New Zealand-born actor, writer and director Jonathan Hardy, who was Oscar-nominated for co-writing Breaker Morant, has died at the age of 71.

He died at his home in the NSW Southern Highlands on Sunday, his friend and fellow Kiwi actor Lani Tupu told NZNewswire from Sydney.

Tupu had broken the news of Hardy's death with a message on Facebook.

"Sail well, wherever your spirit takes you. It was a great journey we travelled in space together," Tupu wrote, referring to their work together on the American science fiction TV show Farscape, produced by the Muppet creators at Jim Henson Productions.

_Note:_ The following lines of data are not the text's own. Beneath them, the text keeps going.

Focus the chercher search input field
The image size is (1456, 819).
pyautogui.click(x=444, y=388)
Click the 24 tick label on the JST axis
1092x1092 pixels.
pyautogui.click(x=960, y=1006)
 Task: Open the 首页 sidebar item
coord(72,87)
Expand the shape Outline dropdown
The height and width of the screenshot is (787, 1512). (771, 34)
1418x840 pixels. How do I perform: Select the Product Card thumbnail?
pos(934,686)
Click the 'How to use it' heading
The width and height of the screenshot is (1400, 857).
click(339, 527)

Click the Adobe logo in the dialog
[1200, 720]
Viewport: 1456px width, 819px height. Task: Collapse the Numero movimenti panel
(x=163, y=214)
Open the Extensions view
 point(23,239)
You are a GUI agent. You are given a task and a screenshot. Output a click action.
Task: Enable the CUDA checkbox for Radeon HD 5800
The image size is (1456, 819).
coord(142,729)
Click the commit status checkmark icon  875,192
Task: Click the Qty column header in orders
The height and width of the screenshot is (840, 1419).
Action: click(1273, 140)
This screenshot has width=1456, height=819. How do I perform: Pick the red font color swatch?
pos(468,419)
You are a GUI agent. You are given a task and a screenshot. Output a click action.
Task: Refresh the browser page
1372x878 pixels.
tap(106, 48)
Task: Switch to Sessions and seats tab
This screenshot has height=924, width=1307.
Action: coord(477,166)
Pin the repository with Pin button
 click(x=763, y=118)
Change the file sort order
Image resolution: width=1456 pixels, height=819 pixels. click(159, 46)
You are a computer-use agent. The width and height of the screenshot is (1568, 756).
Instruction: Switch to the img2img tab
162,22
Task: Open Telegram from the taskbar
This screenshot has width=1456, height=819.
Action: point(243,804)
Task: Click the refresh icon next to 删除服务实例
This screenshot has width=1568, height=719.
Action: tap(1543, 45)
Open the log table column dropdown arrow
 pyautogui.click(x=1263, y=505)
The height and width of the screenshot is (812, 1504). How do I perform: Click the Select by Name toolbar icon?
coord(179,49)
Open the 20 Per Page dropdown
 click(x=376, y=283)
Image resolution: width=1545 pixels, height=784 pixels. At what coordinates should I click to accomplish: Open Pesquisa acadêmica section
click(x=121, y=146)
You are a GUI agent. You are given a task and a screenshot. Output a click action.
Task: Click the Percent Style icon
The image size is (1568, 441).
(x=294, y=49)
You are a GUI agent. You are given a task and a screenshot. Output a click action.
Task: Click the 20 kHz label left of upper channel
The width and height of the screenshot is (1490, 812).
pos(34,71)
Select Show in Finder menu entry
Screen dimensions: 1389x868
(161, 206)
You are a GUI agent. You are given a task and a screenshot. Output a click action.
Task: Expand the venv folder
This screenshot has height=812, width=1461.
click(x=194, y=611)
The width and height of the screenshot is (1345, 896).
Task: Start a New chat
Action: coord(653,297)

Hardy and Tupu had met many years earlier when Hardy was director of Auckland's Mercury Theatre and through their Farscape roles they were invited to sci-fi conventions throughout the United States.

"Not many people realise he was nominated for an Oscar as one of the writers of Breaker Morant. At that time (1981) it was just exceptional," Tupu told NZ Newswire.

"He's done so much over a long career and I am just stunned (by his death)."

Hardy's film credits include The Devil's Playground, Mad Max and Moulin Rouge (as the Man in the Moon, with singing voice dubbed by Placido Domingo).

Hardy directed and wrote the movie Backstage starring the Grammy-winning Laura Branigan.

On TV he appeared in the Australian series Prisoner, the 1989 revival of Mission: Impossible, and the tele-movie The Thorn Birds: The Missing Years.

He also wrote for The Adventures of Skippy for two years.

In a 2007 interview with the New Zealand Herald, he recalled how he ended up in the New Zealand Players' Drama School after being expelled from school and within four years was appearing on the British stage with the likes of Sir John Gielgud and Sir Laurence Olivier.

He revived the Mercury Theatre during his 1980-85 tenure as artistic director but he had to resign through ill health and had a heart transplant in 1988.

"In my own pathetic way I suppose I feel I have been part of something quite special. New Zealand now expresses itself through its theatre and its films compared to when I started and all we did was work from somewhere else," he told the Herald.